== Segment start ==

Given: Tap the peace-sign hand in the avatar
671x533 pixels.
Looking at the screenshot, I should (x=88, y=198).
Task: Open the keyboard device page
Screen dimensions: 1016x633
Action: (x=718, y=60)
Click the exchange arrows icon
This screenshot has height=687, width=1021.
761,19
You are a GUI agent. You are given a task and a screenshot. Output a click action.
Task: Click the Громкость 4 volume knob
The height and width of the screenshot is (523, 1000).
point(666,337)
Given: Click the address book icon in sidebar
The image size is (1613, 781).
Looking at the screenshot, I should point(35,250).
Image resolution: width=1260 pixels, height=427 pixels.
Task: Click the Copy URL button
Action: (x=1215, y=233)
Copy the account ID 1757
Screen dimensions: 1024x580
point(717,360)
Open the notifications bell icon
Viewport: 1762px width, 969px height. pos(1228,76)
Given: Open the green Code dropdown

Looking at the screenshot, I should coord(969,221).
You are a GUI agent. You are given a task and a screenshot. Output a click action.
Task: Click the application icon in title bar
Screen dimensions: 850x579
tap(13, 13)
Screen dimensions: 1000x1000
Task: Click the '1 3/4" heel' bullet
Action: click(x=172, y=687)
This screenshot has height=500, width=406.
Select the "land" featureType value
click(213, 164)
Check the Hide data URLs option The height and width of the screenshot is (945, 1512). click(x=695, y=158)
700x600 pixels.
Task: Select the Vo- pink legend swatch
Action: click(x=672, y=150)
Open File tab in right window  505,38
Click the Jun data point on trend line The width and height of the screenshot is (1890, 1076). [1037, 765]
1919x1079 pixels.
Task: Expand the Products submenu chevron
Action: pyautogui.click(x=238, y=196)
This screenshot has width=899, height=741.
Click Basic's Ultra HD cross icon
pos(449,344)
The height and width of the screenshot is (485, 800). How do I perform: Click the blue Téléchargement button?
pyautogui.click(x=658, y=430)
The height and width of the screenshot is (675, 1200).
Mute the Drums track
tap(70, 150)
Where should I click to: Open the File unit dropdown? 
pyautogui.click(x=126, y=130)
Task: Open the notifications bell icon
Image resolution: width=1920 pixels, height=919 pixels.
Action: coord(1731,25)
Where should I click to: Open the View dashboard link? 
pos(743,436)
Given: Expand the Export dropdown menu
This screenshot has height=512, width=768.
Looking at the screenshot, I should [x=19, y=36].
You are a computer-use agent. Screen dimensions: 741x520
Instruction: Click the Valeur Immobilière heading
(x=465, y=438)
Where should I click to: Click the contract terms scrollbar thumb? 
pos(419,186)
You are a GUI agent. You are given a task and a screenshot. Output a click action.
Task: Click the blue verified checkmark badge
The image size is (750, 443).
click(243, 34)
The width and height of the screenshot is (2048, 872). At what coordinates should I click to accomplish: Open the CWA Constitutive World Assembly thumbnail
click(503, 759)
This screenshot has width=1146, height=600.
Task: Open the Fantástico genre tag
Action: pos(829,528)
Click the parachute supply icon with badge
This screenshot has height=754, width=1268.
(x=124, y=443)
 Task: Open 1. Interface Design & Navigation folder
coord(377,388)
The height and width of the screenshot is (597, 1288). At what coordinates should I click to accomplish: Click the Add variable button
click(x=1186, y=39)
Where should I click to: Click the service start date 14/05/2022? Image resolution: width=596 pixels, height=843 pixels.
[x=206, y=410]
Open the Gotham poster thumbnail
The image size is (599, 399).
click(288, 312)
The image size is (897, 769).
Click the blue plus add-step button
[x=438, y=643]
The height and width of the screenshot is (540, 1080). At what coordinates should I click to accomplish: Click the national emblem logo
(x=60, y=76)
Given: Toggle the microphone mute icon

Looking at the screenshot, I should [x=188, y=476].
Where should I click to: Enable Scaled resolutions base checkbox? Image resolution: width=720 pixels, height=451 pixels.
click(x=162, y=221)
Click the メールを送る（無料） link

== Segment end ==

Problem details => Through the line that contains "Task: Click the Громкость 4 volume knob", copy the material above exactly, beginning at its first line and including nothing more.

Task answer =>
Given: Tap the peace-sign hand in the avatar
671x533 pixels.
Looking at the screenshot, I should (x=88, y=198).
Task: Open the keyboard device page
Screen dimensions: 1016x633
Action: (x=718, y=60)
Click the exchange arrows icon
This screenshot has height=687, width=1021.
761,19
You are a GUI agent. You are given a task and a screenshot. Output a click action.
Task: Click the Громкость 4 volume knob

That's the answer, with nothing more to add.